I am working on a personal project, and I want to use Statsmodels' PCA on a dataset. The ultimate goal is to then perform a linear regression and evaluate its prediction. I know scikit-learn may be the preferred library, however I wanted to use Statsmodels because it provides more statistical information - I want to actually do T-tests of the coefficients (not F-tests, like in scikit-learn's f_regression) to verify their significance, not just rely on R Squared alone.
I first used scikit-learn's PCA which was very intuitive to use, but Statsmodels' doesn't have a method to transform test data using the previously found eigenvectors, so I attempted to implement this myself, and I'm discovering I have a gap in my understanding of how this is supposed to work. These are the steps I'm using:
First I pre-standardized the data using a scikit-learn method, so that I can split the data into training and test subsets. Then I apply the PCA method to the training dataset.
scaler = StandardScaler()
scaler.fit(X)
X = pd.DataFrame(scaler.transform(X),columns=X.columns.values.tolist())
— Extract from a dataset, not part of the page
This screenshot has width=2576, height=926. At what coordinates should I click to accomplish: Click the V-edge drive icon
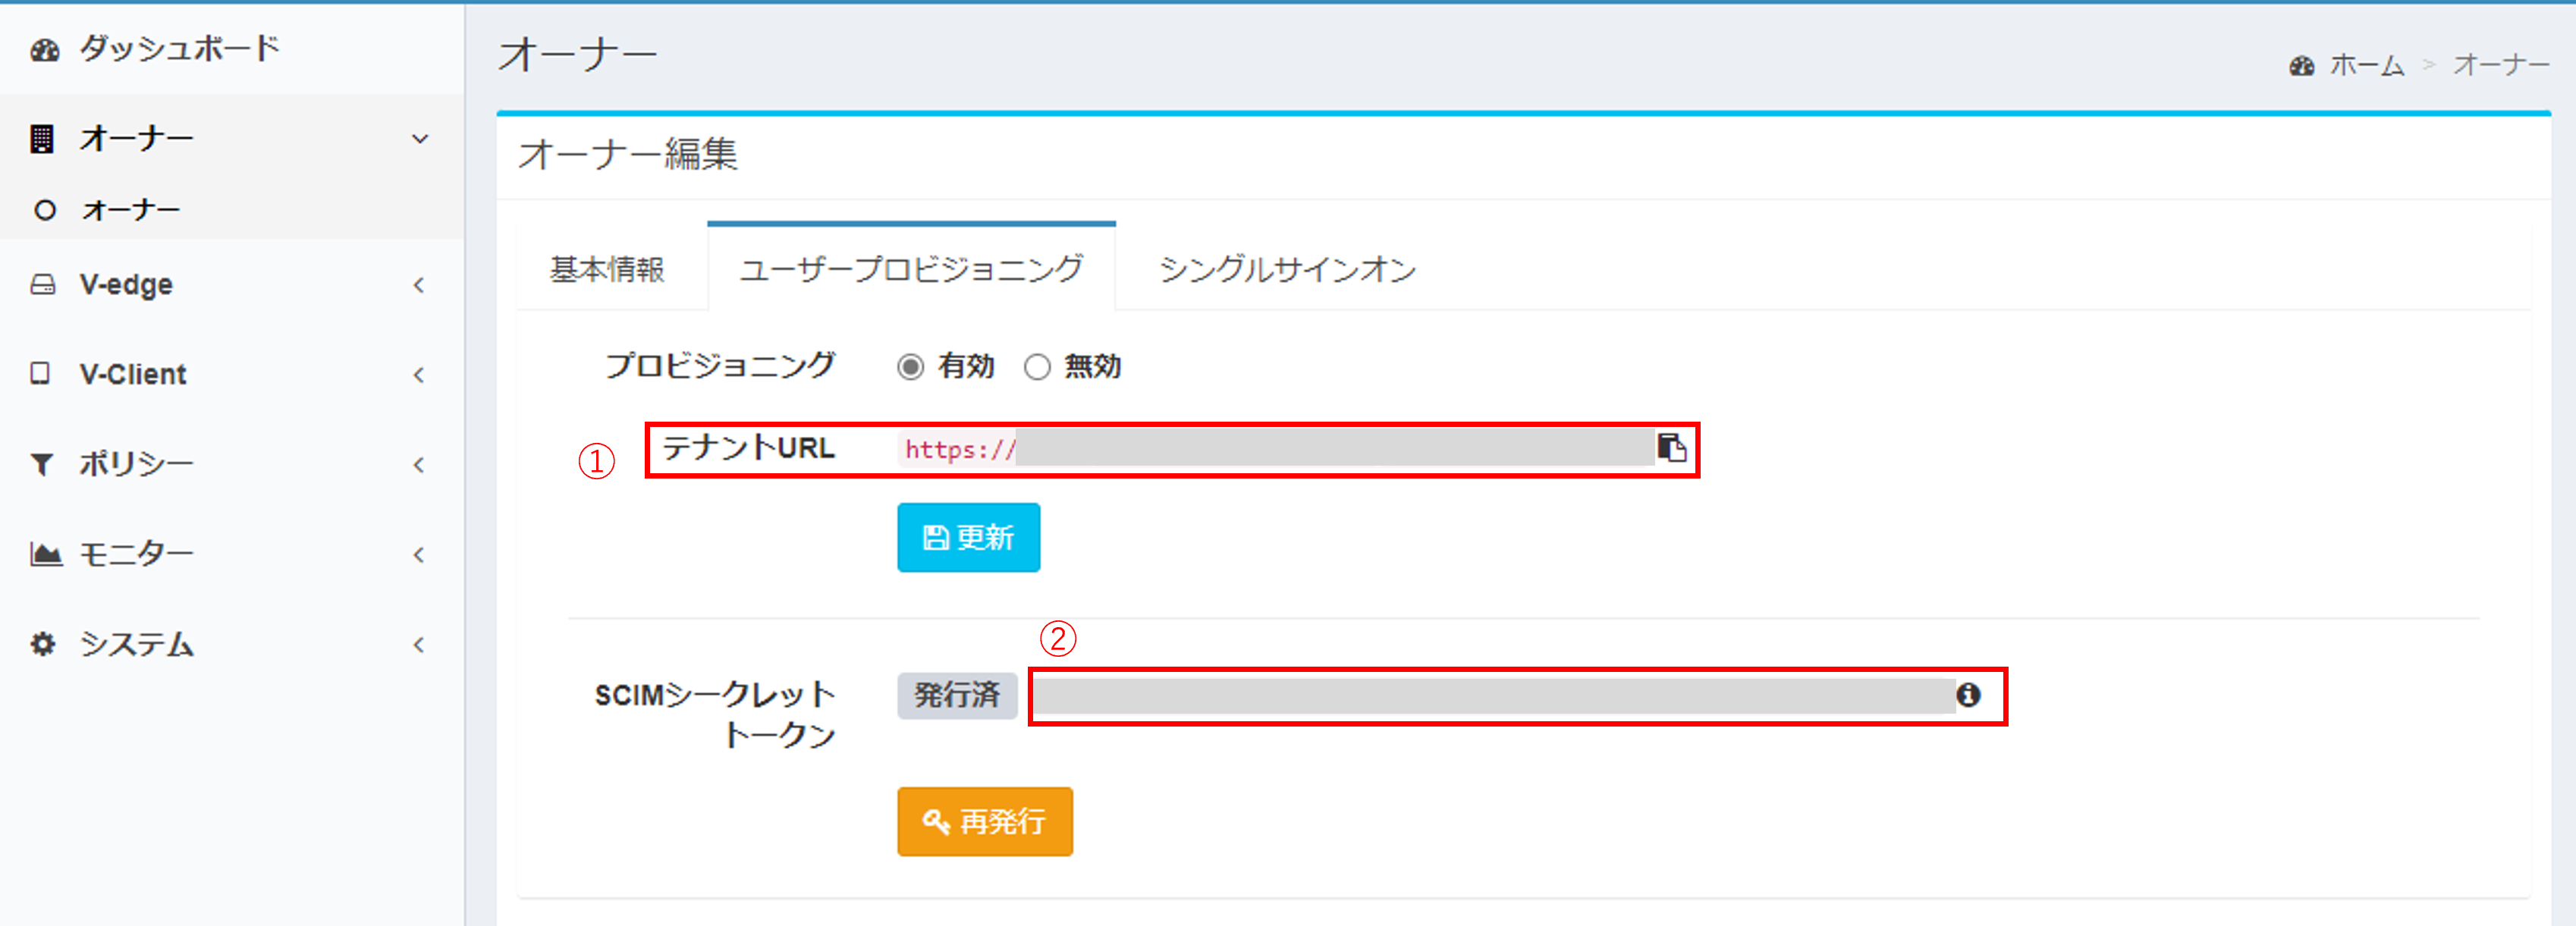[43, 285]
X_train, X_test, y_train, y_test = train_test_split(X, Y, test_size = 0.2)
pca = PCA(X_train,standardize=False)
Now, according to my previous understanding, and also how I understand the responses to this related question, you would be able to apply the results of the PCA to the test dataset by multiplying the data with the eigenvector matrix. I wanted to verify this so I first tried applying it to the training data:
X_train_new = pd.DataFrame(np.dot(X_train,pca.eigenvecs),index=X_train.index).add_prefix('comp_')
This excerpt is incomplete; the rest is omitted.